Owen lève un sourcil interrogateur.

- J'ai vu une licorne, dit Siwu. De mes yeux vu, et tu sais combien ils sont perçants.

- Je ne douterai jamais de ta parole, Siwu. Une licorne... Alors, oui, si tant est que j'avais besoin de preuves, ce monde change... En quel sens, Siwu, en quel sens ?

- Tout dépendra de la façon dont les hommes agiront.

Owen reporte son regard vers le feu. Entre les flammes qui lèchent doucement les morceaux de bois, il voit se dessiner le fin visage de Kaïra, ses yeux sombres, ses longs cheveux tels qu'ils s'étaient répandus sur ses épaules, à leur réveil, et qu'elle se tenait assise, nue, dans le lit qu'ils avaient partagé.
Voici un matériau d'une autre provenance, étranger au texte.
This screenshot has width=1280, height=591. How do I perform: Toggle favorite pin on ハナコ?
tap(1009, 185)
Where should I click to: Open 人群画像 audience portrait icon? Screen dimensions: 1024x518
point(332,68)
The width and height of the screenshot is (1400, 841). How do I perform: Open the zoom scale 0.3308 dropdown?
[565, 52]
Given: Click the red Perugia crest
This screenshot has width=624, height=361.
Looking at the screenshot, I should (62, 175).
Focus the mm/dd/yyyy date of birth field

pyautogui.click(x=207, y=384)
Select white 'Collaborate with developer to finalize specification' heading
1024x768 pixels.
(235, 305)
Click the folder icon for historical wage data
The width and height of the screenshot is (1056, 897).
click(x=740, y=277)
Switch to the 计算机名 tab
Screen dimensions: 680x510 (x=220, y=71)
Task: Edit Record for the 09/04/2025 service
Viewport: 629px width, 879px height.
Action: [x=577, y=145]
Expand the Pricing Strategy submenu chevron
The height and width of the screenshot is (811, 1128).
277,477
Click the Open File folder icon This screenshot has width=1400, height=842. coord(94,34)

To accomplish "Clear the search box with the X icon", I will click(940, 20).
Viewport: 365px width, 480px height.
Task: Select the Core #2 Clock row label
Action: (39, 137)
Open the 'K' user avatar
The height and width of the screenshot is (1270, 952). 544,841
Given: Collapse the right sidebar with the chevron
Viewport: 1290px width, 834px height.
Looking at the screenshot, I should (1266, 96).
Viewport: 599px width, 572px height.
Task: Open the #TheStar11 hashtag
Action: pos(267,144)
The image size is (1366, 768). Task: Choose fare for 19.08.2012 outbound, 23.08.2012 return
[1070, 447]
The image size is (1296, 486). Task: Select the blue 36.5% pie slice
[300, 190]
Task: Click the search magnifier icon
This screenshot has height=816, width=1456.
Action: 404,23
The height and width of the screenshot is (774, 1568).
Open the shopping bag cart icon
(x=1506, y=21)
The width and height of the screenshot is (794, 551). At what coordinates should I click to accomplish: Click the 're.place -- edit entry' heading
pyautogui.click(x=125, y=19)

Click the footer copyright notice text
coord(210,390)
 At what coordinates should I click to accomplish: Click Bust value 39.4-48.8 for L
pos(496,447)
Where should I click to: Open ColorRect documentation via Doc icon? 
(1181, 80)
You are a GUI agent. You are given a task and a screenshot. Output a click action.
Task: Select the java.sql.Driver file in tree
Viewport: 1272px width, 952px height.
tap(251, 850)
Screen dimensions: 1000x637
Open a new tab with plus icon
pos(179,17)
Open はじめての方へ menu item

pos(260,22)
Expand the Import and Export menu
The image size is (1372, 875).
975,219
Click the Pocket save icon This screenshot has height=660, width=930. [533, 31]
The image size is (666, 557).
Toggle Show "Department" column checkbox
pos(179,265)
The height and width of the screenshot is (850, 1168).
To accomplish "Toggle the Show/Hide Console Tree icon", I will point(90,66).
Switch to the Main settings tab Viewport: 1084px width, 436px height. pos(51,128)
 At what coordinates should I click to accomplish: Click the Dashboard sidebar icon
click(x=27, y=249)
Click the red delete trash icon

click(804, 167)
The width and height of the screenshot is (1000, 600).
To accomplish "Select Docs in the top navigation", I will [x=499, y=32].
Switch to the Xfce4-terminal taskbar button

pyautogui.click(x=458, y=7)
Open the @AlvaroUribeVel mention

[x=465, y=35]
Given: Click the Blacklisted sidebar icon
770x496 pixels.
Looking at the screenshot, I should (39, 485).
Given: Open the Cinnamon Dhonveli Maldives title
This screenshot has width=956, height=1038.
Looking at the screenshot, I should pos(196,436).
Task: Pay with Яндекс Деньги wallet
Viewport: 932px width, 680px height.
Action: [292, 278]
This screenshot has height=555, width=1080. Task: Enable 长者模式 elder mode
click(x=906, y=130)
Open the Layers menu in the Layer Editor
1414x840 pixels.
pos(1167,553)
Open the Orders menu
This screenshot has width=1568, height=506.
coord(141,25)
- Si tu as vu une licorne, cela peut-être un beau signe du destin.

- Oui. Une licorne a toujours un message à délivrer aux hommes. Mais encore faut-il qu'ils l'entendent...

- Etait-ce loin l'endroit où tu l'as vue ?

- Qu'importe où je l'ai vue. Ce qui importe est : où sera-t-elle quand nous la chercherons.

- Alors tu crois que nous devons nous mettre à sa recherche ?

- Je crois surtout que TU dois te mettre à sa recherche.

- Viendras-tu avec moi ?

- J'ai encore une mission à accomplir, mais... Pff... Je ne suis plus certain que ce soit très important de porter ce message jusque chez nos cousins. Je crois plutôt que je me suis mis en route pour que TU aies ce message. Alors maintenant, nous irons là où la licorne sera.

- Bien. Bien. Il me faut alors trouver un bon endroit.

Siwu reste silencieux, puis d'un geste vif et inattendu, il se saisit de son manteau, s'allonge à même le sol près du feu et s'endort aussitôt.